Despite pillorying Tehran at length in a speech in Saudi Arabia the next day, the comments suggested an openness to continued dialogue—even amid mounting pressure from within his own ranks.
Trump’s position reflects a carrot-and-stick strategy: applying sanctions while keeping the door open for a potential deal. Yet, internal divisions are growing.
Middle East envoy and chief negotiator Steven Witkoff told Breitbart last week that no level of uranium enrichment should take place in Iran—opposing the allowances made under the 2015 Joint Comprehensive Plan of Action (JCPOA).
Witkoff’s remarks echo those of hawkish Republicans who reject even limited enrichment under international monitoring. Witkoff once again aligned himself with that position, signaling that any new deal could be more restrictive than the 2015 deal.
In the same interview, however, Witkoff distanced himself from advocates of military action, accusing them of a “bias toward war.” He emphasized that Trump prioritizes diplomacy, arguing that critics underestimate the risks of armed confrontation.
The messaging—hardline on enrichment, moderate on military force—underscores the absence of a unified Republican policy.
Trump himself has sent conflicting signals. In an interview with Hugh Hewitt on 7 May, he reaffirmed his desire to end Iran’s uranium enrichment but also indicated a willingness to hear justification for maintaining some nuclear infrastructure.
Elusive positions
A week—and one more round of talks—later, we are none the wiser about the Trump administration’s red lines.
US vice president J.D. Vance has taken a more flexible position, suggesting a tightly monitored, limited centrifuge program could be acceptable. His stance diverges from that of US secretary of state Marco Rubio and Witkoff’s latest, betraying disagreement at the very top.
In Tehran, the message has been more consistent—in public at least. The right to enrich uranium is non-negotiable, foreign minister Abbas Araghchi posted on X on the eve of the fourth round of talks.
Enrichment, in reality, is what gives supreme leader Ali Khamenei the leverage he has always sought to face his western ‘enemies.’
Khamenei’s strategy, as far as can be surmised from his decisions in the last two decades, is to remain close to the nuclear threshold without crossing it, standing on the brink without falling into the abyss of war.
Despite this impasse, both sides agreed to extend the negotiations, signaling a desire to avoid blame for their collapse.

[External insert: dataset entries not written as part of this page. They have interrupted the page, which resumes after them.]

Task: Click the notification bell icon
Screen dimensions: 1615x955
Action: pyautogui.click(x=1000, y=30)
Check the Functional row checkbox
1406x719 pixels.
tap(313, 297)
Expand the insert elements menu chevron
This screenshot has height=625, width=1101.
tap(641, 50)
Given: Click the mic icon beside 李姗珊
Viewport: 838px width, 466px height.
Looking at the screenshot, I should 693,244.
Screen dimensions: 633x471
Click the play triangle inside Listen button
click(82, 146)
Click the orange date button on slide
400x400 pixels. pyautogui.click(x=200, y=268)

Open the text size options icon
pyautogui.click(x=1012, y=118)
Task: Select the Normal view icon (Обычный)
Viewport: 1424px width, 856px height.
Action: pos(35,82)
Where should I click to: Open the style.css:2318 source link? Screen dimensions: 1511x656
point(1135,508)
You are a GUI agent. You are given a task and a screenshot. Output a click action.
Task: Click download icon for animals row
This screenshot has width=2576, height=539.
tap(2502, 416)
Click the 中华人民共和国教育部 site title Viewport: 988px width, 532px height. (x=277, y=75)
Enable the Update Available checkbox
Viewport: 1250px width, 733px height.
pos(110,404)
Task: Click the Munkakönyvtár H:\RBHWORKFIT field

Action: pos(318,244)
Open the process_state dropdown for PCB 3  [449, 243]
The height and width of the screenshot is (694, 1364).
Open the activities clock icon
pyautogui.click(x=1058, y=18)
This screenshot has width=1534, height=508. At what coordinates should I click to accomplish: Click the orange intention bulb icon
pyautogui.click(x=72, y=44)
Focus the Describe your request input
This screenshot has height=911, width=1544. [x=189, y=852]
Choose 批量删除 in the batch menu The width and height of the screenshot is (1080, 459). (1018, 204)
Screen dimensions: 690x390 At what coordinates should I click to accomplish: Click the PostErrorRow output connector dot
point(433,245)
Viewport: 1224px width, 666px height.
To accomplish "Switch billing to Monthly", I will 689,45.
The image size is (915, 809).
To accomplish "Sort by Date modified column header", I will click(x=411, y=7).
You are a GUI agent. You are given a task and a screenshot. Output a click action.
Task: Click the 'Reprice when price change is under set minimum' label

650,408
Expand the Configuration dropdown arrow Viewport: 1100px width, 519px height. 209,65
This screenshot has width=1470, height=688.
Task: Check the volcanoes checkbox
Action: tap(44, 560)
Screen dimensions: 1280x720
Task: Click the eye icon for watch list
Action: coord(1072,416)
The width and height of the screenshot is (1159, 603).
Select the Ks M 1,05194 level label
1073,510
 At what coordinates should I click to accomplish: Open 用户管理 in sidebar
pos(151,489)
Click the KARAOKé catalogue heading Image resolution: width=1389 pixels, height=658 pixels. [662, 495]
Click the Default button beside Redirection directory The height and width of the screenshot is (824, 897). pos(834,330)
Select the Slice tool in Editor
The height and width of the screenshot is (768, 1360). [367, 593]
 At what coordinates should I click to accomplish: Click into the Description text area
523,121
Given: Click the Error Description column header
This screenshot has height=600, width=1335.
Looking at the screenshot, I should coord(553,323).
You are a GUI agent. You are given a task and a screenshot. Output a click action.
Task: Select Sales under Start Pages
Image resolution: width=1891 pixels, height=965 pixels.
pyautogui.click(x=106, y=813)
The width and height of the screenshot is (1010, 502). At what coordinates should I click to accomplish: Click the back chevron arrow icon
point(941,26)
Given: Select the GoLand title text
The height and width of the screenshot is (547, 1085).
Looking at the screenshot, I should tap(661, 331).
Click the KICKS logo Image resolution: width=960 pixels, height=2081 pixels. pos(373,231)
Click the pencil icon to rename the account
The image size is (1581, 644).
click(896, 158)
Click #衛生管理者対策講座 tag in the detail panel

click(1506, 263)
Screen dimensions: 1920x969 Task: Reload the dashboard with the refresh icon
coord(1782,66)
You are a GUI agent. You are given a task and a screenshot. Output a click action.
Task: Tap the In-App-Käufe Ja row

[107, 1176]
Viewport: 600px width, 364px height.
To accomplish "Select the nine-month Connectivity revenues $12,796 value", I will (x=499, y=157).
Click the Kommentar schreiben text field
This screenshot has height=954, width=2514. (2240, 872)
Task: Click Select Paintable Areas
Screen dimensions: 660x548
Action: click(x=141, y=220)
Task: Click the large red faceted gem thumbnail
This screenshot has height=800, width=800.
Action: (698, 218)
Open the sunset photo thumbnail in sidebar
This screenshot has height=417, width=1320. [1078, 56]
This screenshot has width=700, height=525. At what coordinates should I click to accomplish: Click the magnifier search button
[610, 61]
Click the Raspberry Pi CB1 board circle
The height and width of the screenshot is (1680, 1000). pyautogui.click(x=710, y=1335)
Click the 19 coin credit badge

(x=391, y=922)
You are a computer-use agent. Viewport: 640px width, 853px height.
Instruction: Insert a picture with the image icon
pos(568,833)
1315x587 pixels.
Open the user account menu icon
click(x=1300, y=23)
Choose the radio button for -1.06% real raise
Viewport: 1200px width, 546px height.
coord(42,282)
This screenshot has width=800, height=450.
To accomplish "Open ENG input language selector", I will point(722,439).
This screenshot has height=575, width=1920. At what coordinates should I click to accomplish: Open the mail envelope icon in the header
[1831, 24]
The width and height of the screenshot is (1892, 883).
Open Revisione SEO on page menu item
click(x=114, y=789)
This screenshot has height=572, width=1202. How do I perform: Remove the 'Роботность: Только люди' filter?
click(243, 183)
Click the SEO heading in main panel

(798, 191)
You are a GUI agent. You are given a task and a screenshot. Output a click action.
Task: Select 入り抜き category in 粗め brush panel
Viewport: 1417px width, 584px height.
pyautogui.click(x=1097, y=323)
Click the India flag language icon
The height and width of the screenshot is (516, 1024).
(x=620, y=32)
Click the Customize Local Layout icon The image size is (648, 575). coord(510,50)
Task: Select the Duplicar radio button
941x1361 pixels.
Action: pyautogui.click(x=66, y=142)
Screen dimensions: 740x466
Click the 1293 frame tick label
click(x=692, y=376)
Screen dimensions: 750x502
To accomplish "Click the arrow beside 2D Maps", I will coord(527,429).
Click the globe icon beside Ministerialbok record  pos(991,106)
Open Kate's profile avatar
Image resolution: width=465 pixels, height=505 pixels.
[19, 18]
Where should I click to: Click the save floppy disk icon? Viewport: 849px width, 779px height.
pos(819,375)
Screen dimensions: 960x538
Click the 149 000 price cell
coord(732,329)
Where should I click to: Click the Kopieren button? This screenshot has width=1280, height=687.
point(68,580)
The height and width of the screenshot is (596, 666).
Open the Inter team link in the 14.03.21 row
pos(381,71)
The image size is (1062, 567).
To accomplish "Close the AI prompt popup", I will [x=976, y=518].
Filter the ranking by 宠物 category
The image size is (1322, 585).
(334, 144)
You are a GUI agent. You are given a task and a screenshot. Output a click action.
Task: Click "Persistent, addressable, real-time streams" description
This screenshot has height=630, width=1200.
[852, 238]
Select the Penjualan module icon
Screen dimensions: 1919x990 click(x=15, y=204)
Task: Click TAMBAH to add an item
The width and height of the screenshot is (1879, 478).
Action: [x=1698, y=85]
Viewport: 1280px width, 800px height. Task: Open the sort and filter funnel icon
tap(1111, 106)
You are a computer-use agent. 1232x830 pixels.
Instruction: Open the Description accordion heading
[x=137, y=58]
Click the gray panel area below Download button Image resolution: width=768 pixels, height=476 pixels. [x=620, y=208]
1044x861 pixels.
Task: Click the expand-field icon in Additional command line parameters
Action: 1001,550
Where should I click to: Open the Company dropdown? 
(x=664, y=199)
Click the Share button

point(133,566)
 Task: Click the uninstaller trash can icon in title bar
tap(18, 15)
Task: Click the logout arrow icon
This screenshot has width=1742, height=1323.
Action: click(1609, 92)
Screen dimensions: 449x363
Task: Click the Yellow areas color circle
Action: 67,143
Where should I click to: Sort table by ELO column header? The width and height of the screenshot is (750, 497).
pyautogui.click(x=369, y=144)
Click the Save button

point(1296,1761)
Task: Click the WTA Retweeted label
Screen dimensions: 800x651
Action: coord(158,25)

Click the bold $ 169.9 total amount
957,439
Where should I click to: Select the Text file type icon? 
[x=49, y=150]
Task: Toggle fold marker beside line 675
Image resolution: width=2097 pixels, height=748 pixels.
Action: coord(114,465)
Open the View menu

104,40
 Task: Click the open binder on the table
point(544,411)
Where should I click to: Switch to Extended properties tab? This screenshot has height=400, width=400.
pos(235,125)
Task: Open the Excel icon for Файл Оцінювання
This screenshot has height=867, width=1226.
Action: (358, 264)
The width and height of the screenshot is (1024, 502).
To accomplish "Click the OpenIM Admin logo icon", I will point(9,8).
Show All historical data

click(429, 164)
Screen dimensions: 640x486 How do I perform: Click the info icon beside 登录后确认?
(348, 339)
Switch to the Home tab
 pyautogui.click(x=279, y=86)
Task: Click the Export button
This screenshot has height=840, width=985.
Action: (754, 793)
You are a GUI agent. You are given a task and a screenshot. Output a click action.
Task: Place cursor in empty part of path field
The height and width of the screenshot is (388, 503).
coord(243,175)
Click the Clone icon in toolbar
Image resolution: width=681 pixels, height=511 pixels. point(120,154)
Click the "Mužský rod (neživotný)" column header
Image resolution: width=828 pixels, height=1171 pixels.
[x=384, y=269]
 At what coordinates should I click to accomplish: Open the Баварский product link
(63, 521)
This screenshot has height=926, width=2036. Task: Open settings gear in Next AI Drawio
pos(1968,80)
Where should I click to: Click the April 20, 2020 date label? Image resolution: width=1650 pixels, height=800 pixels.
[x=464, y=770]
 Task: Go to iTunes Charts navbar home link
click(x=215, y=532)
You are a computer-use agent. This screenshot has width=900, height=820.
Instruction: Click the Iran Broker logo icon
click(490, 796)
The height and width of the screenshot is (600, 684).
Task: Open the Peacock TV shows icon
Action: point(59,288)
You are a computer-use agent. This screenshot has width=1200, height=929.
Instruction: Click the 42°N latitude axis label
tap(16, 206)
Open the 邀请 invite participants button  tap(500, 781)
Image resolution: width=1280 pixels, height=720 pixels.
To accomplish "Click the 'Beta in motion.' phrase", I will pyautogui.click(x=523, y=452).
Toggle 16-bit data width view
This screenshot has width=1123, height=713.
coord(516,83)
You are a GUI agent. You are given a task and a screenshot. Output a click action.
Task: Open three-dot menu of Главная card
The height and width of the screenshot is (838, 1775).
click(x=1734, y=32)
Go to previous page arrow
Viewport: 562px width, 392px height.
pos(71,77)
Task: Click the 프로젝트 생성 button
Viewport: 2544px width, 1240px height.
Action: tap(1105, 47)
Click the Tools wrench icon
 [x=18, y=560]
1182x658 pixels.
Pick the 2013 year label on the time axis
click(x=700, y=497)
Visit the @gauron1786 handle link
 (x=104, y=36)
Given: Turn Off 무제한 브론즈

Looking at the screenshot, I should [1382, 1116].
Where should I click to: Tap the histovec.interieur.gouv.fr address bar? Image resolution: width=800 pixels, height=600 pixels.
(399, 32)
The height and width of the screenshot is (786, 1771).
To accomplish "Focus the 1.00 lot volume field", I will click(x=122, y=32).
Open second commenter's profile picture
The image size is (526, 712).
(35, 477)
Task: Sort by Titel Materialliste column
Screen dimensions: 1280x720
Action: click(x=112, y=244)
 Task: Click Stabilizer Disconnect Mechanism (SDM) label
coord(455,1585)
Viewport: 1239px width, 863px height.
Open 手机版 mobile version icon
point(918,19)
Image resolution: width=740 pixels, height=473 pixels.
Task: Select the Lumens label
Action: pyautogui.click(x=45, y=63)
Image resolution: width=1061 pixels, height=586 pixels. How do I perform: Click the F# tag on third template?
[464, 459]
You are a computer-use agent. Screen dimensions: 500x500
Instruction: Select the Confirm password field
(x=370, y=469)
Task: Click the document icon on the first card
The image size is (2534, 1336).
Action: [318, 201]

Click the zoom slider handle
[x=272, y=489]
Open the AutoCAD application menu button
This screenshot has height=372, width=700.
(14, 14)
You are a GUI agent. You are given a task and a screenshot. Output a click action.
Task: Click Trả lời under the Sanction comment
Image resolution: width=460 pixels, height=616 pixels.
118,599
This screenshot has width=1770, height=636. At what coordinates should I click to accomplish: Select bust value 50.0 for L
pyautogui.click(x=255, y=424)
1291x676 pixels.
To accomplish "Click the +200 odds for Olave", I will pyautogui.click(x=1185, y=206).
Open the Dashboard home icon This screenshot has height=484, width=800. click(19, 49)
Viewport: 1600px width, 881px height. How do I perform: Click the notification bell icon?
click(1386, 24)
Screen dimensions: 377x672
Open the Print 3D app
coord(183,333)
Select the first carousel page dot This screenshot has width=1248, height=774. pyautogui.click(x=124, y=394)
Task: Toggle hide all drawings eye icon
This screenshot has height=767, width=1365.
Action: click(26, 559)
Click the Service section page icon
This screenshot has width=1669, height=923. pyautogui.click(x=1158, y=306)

Still, the fundamental disagreement over enrichment remains unresolved.
Witkoff has also called for the talks to address Iran’s regional conduct, particularly its support for armed groups like Hezbollah and the Houthis. He argues any deal should reduce the Islamic Republic’s hostile actions against the US and Israel.
These positions are yet to be formalized, but the rulers in Tehran appear to have used whatever influence they have with the Houthis to calm the Red Sea and ease pressure on Iran’s negotiators.
But the link between nuclear diplomacy and regional security remains tenuous.
Fraught issue
Historically, the US strategy on Iran’s nuclear program has fluctuated. The Bush administration failed to enforce a zero-enrichment model; the Obama administration accepted a 3.67% cap to delay Iran’s breakout capacity. Trump’s second-term ambitions appear to aim higher—but face the same practical limits.
UN nuclear chief Rafael Grossi asserted recently that completely eliminating Iran’s program may no longer be achievable.
Also significant is public opinion in the US. In a recent poll by the University of Maryland, more than two-thirds of respondents said they preferred a negotiated deal to curb Iran’s nuclear activities, with only 14% backing military action.
On this point at least, and for now, President Trump appears to be reflecting the popular will, letting diplomacy run its course while pursuing his maximum pressure campaign of sanctions, hoping to force Iranians to blink first.
Unclear to nearly all watching the talks—and perhaps even to those involved in it—is how far and how long he is willing to go without visible results.